そこに真っ先に書いた名前が、『犬飼切也』であったことも。
 ――そして今、その切也と、陽日輝は殺し合いを繰り広げていた。
「なあ陽日輝! この際だからハッキリさせておくぜ――俺は、本気でやり合えばお前より強いってずっと思ってたからな! それを証明してやるよ!」
「くだらねえ――強い弱いで粋がるのは中学でやり飽きたぜ! 自分よりずっと強い奴なんて、いくらでもいるからな!」
 例えば、この生徒葬会で戦った東城要は、評判に違わずとてつもなく強かった。
 『能力』抜きの徒手格闘でも、『能力』有りの殺し合いでも、あの男は自分の上を行っていた。

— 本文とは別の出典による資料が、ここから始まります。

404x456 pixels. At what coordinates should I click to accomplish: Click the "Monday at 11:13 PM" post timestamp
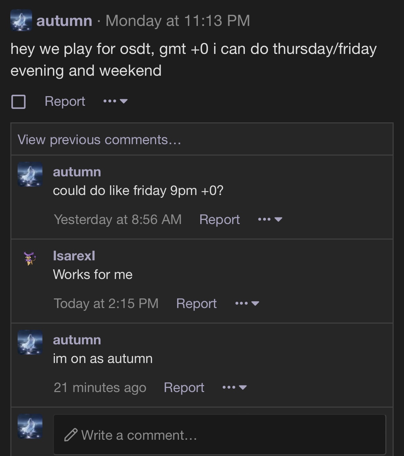pyautogui.click(x=177, y=21)
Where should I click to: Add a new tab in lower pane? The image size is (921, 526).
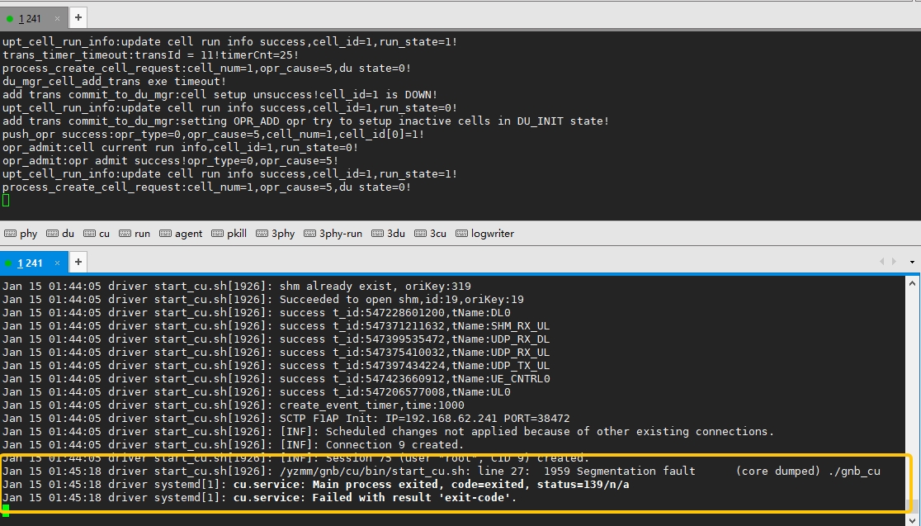click(x=78, y=263)
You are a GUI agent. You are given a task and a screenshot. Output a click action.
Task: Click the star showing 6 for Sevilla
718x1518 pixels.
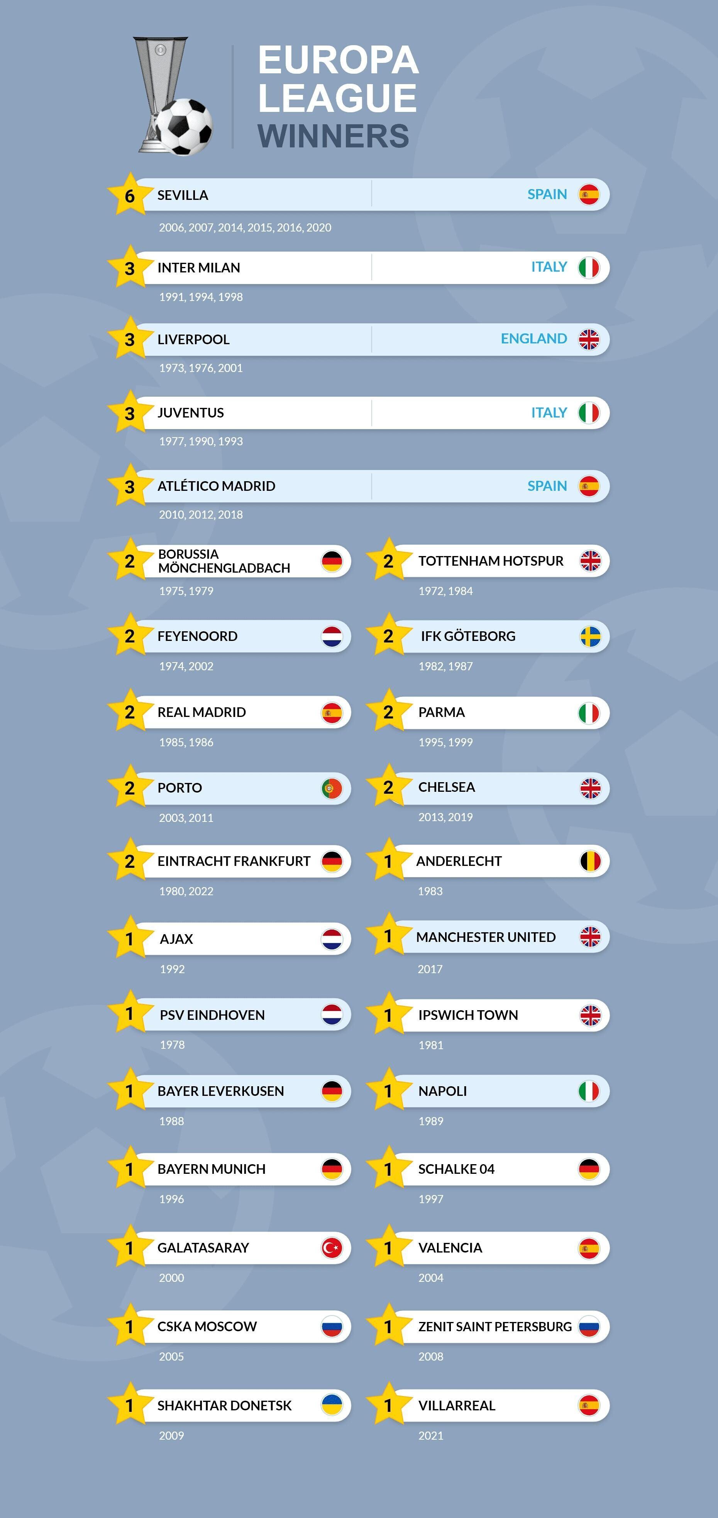130,194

 ――それに比べれば、切也との戦いには余裕があった。
 切也は、地面から足を浮かせることでその隙間に丸型のブレードを出現させ、それを相手に向かって走らせることができる能力を持っている。
 それを、駆け回りながら放ってきていたが、陽日輝はそのことごとくをかわしていた。
「そんなことは分かってんだよ陽日輝! 俺はお前に勝てればいい! ――カケルを殺して、この『楽園』を壊そうとしてるお前にな!」
 切也が放ったブレードは、地を這うようにしてこちらに向かってくる。
 しかし、すでにその動きも速さも見切っていた。
 陽日輝は少しずつ切也との間合いを詰め始めている――『夜明光(サンライズ)』を叩き込むために。
 ――その覚悟は、すでに決めていた。
「俺だってお前に負けるわけにはいかねえんだよ――切也ぁ!」
「っ――陽日輝ぃ――!」
 距離を詰めれば詰めるほど、ブレードはかわしにくくなる。
 それでも、陽日輝は持ち前の反射神経で掠めることもなく回避し続けていた。
 ……切也は、確かに体格も良いほうだし運動神経だって悪くない。
 いや、スポーツのセンスなら自分より上だっただろう。
 それでも、こと喧嘩というものに関しては、経験も含めこちらが上だ。
「『夜明(サンライ)――』」
「――ハハッ! 俺の勝ちだァ!」
 切也は。
 陽日輝が拳を繰り出すべく、強く踏み込んだのを見て。
 地面をタン、と一度、軽快に踏み鳴らしていた。
 その直後――陽日輝の後ろから、地面が削れる音がした。
「……!」
 振り向くと、先ほどかわしたはずのブレードが、こちらに向かって飛んできている――跳ねた、とでもいうべきか。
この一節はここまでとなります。